You are in Problem 3 here: expected returns are hard.

As I said in my higher moments talk using historical returns is close to completely useless for most purposes.

As you rightly point out, they would be even more dangerous if the historical periods are not the same (at least largely).

Dear Pat,

Thank you for the enlightening post. I am especially interested in the power of R as an investment analysis tool.

After successfully implementing the classical portfolio optimization model, I am looking for an efficient way to draw the whole feasible investment area in R (in addition to the efficient investment frontier). My current approach is to generate random portfolio weights (uniformly distributed inside a simplex), check that constraints are held and plot them. However, the charts I get are very different to the ones that I have seen as output from other programs (e.g. OptiFolio, ECVaR). My results show a very small cloud of portfolios.

Do you have any suggestions on how to produce a more detailed feasible investment area using R?

Remy,

I suspect you are seeing something like Figure 3 of Realized efficient frontiers.
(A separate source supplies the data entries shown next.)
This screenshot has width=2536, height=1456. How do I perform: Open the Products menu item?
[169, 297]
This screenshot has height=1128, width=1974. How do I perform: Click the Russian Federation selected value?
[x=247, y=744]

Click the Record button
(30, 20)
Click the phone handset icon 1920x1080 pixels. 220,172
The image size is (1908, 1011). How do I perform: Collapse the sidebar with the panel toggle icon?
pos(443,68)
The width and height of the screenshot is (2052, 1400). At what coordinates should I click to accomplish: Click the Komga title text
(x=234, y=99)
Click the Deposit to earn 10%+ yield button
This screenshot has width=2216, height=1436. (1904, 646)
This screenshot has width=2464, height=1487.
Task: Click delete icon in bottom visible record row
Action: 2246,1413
It seems that typical portfolios live in a fairly small part of the feasible space. I haven’t ever tried to do what you are doing, so I don’t really have any wisdom on the subject. I think you will need to do some sort of optimization with varying inputs. But I don’t fully see it, at the moment at least.

If you can assume that the feasible space is convex, then the ‘chull’ (as in ‘convex hull’) R function is your friend.